«Il nostro “tavolo di crisi ex Ilva” è quello istituito dal Presidente del Consiglio dei Ministri, Giuseppe Conte, a Palazzo Chigi». Cosi il segretario generale aggiunto della Fim Cisl Taranto Brindisi Biagio Prisciano all’indomani dell’incontro convocato in Regione dal governatore della Puglia, Michele Emiliano.
«Un incontro interlocutorio – aggiunge Prisciano – nel corso del quale si è parlato dei vari aspetti della vertenza, mostrando su più fronti preoccupazioni per la situazione venutasi a creare. Rispondere all’invito del Presidente Emiliano era un atto doveroso e cogliamo con piacere anche l’apertura regionale a voler richiamare ArcelorMittal al rispetto degli accordi. Naturalmente, questo non significa condividere eventuali nuovi percorsi. Il fatto che lo stesso Emiliano – come apprendiamo dalla stampa – chieda mandato alle organizzazioni sindacali è alquanto imbarazzante, poiché il Presidente della Regione ha già un suo ruolo istituzionale. Come Fim abbiamo mostrato perplessità sulla convocazione di ulteriori tavoli proprio alla luce del tavolo istituzionale già aperto dal governo e ribadiamo che per noi l’unica strada da percorrere è il rispetto dell’accordo del 6 settembre 2018».
Un accordo costruito pezzo dopo pezzo con tanta fatica e che ora rischia di naufragare per l’inadeguatezza fin qui dimostrata dal governo, attraverso un’instabilità di posizione.
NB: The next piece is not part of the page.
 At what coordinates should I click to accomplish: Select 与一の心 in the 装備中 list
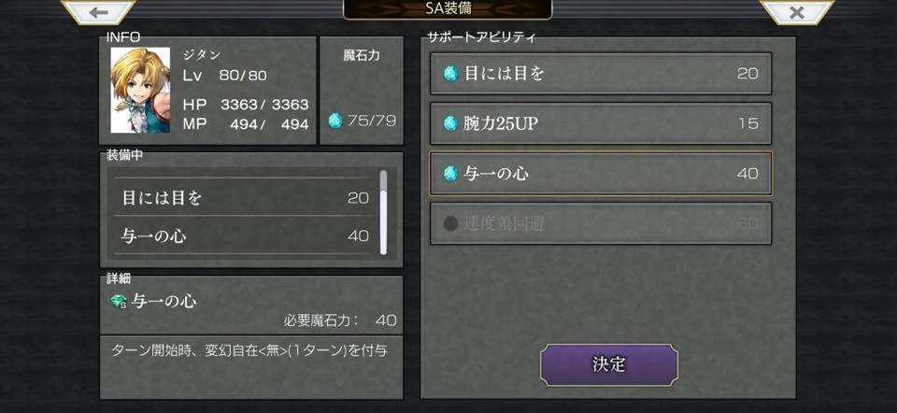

«Si sapeva che quello dello scudo penale era la scappatoia che ArcelorMittal cercava ed è assurdo che il governo l’abbia concessa. Adesso – spiega Prisciano – si sta facendo di tutto per rincorrere la strategia migliore per tornare indietro. Ma a questo punto se l’alibi è lo scudo penale, e quindi tutto l’impianto normativo, la prima cosa da fare è resettare tutto riportando l’accordo allo stato originario; reintroducendo, quindi, la norma già esistente dal 2015 con i commissari: garantire non una immunità a prescindere, ma una copertura legale nel tempo, per mettere a norma un’azienda consegnata con tante anomalie impiantistiche. Il tutto in un tempo limite nel quale eseguire le opere del Piano ambientale, di cui chi è subentrato non ha responsabilità fino alla scadenza dei tempi concordati. Per cui il balletto sullo scudo (toglierlo per poi rimetterlo modificato, toglierlo nuovamente) creatosi sin da quest’estate è stato l’alibi che serviva ad ArcelorMittal per sfilarsi da questa partita, per non affrontare condizioni estremamente difficili sia di mercato che su altri aspetti. Senza interventi scellerati ArcelorMittal, così come stava succedendo, nonostante le difficoltà, sarebbe stato obbligato a rispettare tutti gli impegni presi (poiché blindato dall’accordo), tra cui la piena occupazione alla fine del piano nel 2023 con il reintegro dei lavoratori attualmente il Amministrazione straordinaria. Aspetti che a questo punto con l’intenzione di ArcelorMittal alla restituzione degli asset ai commissari vengono mesi in discussione. Nel frattempo – conclude Prisciano – lo stabilimento rischia di fermarsi».